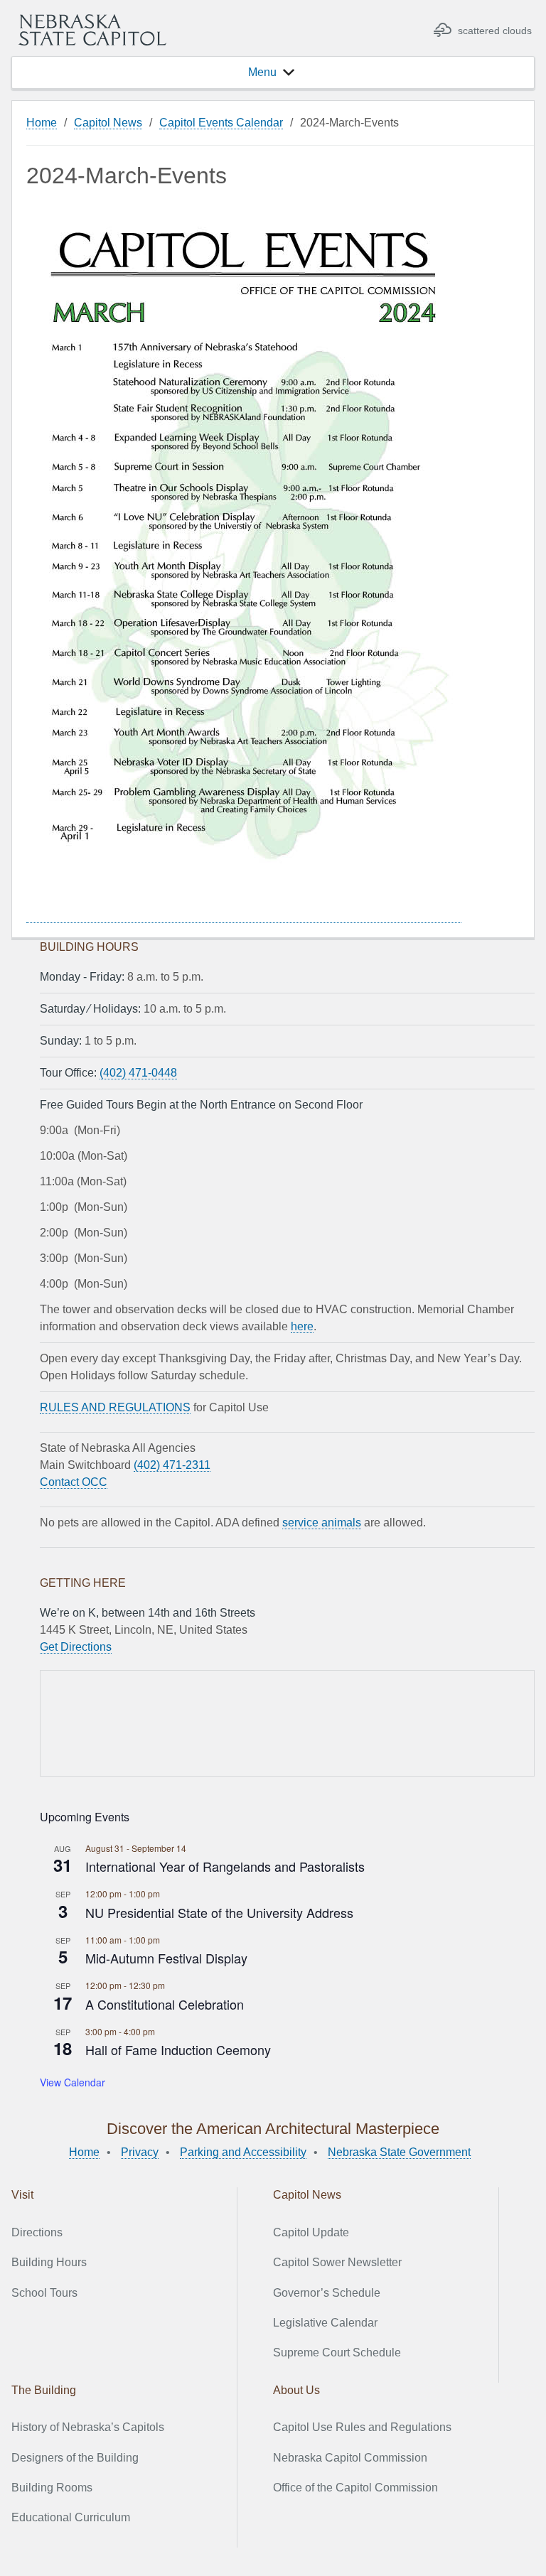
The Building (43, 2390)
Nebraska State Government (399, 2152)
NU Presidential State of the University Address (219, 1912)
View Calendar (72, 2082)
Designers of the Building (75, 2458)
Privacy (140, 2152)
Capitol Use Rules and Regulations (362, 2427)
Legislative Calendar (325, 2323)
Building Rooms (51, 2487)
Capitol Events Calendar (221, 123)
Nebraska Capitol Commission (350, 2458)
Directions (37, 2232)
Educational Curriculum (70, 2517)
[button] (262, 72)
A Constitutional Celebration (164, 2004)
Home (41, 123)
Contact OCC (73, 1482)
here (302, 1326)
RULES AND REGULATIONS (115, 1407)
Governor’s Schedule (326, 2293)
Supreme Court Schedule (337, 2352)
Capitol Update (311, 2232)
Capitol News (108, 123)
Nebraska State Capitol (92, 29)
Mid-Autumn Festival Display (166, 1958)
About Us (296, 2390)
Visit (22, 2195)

---

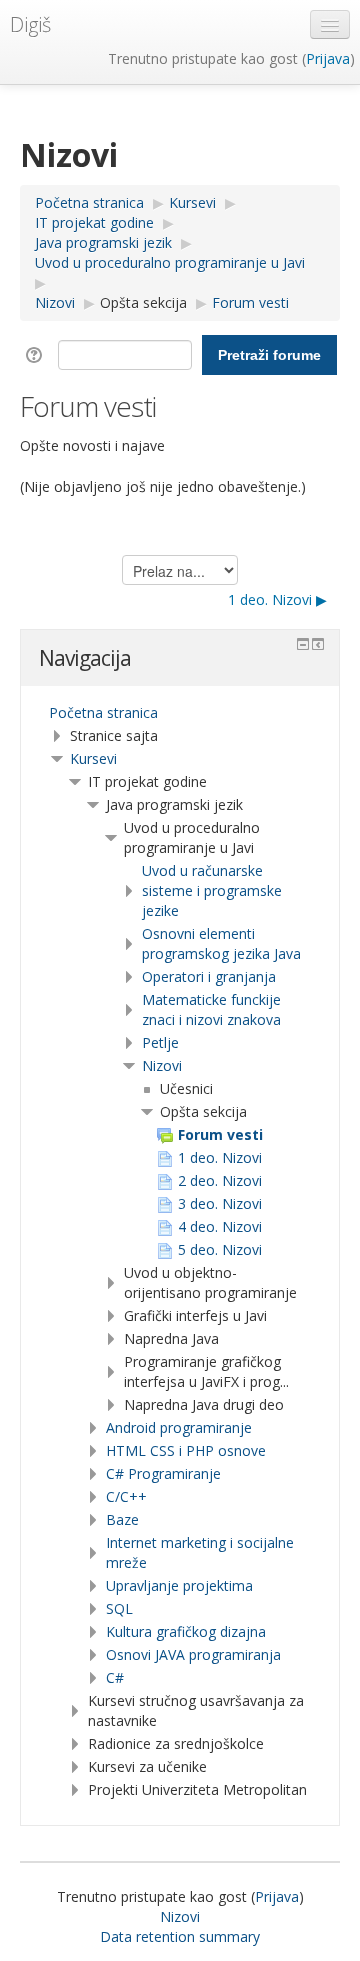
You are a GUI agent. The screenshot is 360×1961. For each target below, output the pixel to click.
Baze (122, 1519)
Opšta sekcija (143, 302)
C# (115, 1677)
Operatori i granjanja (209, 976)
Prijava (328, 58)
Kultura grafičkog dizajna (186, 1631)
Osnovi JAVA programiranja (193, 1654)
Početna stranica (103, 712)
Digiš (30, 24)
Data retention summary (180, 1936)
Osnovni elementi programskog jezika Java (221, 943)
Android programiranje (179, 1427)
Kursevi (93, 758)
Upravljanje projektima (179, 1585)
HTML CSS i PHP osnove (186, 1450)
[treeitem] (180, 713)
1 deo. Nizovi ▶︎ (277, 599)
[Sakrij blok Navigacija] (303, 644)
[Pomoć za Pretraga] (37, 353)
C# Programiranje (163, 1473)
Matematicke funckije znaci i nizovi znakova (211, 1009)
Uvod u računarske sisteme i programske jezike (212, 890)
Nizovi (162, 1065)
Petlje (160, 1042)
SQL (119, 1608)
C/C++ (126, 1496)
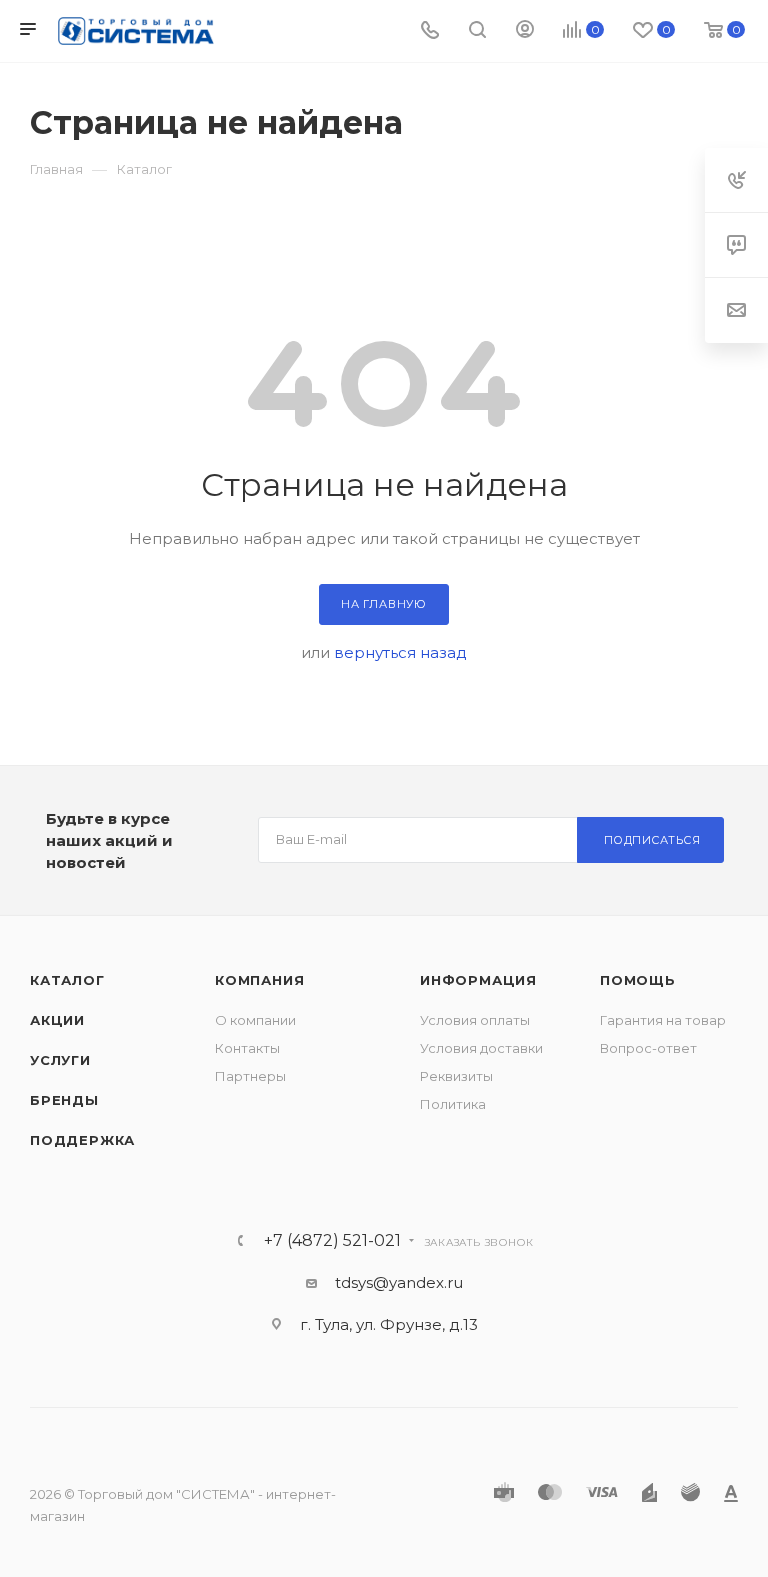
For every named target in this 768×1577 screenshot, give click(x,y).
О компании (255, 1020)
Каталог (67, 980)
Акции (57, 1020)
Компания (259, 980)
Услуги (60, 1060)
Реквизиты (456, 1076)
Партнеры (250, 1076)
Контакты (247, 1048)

- **What is required**:
Scan the lines above for "HTML CSS i PHP osnove (186, 1450)" and for "Matematicke funckije znaci". Repeat exactly the line holding each of them and every line in between.

- **The completed task**:
HTML CSS i PHP osnove (186, 1450)
[treeitem] (180, 713)
1 deo. Nizovi ▶︎ (277, 599)
[Sakrij blok Navigacija] (303, 644)
[Pomoć za Pretraga] (37, 353)
C# Programiranje (163, 1473)
Matematicke funckije znaci i nizovi znakova (211, 1009)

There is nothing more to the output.